Die Freiw. Feuerwehr Herdecke wurde am Dienstag gegen 9 Uhr in die Straße „Im Schiffwinkel“ gerufen. Mitarbeiter des Ruhrverbandes hatten dort eine Gewässerverunreinigung auf dem Hengsteysee festgestellt. Die Einsatzleitung erkundete eine leichte Gewässerverunreinigung vor dem dortigen Wehr mit vermutlich einem Schmierstoff. Das dortige Wehr hielt die Verunreinigung weitgehend zurück.

Da für den Hengsteysee auch die Feuerwehr Hagen örtlich zuständig ist, forderte der Herdecker Einsatzführungsdienst den Hagener Einsatzführungsdienst sowie die Fachbehörden (Untere Wasserbehörde) beider Städte zur weiteren Abstimmung nach.

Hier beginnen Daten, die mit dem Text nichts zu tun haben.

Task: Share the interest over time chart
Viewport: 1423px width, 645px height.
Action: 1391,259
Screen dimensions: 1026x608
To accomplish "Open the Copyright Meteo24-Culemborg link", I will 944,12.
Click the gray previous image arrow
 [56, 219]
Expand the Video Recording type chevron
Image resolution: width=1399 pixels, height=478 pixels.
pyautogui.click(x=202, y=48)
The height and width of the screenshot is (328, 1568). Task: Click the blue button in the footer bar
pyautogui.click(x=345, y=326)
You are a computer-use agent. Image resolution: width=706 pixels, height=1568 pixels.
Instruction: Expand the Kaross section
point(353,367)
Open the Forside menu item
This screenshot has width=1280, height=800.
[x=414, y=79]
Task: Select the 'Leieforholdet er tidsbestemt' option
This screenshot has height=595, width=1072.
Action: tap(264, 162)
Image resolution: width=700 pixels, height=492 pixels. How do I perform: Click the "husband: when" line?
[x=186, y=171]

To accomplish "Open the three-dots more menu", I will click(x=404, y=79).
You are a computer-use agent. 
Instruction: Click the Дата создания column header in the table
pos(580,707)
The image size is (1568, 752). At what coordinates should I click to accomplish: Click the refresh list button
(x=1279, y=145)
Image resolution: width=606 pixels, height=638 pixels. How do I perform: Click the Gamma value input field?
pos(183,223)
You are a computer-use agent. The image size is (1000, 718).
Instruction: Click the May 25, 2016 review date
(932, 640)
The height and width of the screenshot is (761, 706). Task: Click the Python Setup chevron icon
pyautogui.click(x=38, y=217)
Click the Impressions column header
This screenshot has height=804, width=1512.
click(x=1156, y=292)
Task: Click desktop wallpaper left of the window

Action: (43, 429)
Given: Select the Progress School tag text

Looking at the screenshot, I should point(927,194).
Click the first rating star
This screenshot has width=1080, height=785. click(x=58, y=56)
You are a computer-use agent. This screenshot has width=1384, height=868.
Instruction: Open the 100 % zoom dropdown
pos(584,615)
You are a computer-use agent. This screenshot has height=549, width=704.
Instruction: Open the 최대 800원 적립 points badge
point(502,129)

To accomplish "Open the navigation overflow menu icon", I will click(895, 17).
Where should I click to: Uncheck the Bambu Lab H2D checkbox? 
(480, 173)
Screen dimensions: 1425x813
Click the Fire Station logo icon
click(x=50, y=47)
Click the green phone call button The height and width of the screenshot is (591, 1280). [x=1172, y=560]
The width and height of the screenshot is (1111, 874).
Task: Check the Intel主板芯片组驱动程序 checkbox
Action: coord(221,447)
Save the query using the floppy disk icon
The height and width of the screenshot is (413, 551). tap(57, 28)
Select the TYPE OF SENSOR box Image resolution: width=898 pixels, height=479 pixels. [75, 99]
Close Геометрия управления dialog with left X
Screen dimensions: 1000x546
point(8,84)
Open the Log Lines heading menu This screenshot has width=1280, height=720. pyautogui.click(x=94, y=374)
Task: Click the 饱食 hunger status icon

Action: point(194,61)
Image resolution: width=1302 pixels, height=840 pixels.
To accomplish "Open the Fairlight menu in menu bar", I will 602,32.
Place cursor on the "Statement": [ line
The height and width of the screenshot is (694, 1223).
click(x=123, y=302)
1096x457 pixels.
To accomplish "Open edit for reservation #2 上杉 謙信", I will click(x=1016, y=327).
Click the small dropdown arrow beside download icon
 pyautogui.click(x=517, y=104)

In der Zwischenzeit wurde eingehend erkundet. Der Ruhrverband erkundete den See zudem mit einem Boot. Offenbar kam die Verunreinigung aus der Lenne. Auch am Wehr Stiftsmühle konnte auf Herdecker Stadtgebiet eine leichte Verunreinigung festgestellt werden. Der Bereich zwischen dem Wehr Stiftsmühle und dem Viadukt wurde ebenfalls kontrolliert. Dort konnte nichts festgestellt werden.

In der Lagebesprechung wurde festgelegt, dass der Ruhrverband und die Fachbehörden sich um die Beseitigung des Stoffes mit einem Fremdunternehmen kümmern. Eine große Ölsperre (gemäß Ruhralarmplan) mit personeller und technischer Beteiligung beider Feuerwehren war nach Einschätzung der Behörden zur Verhinderung einer weiteren Ausbreitung nicht erforderlich. Dieses Verfahren wird mit beiden Feuerwehren regelmäßig geübt. Die Einsatzstelle wurde übergeben und beide Feuerwehr rückten daraufhin ein.

Die Feuerwehr kann zur Ursache keine Aussagen treffen. Die Feuerwehren Hagen und Herdecke waren mit drei Fahrzeugen 2,5 Stunden im Einsatz.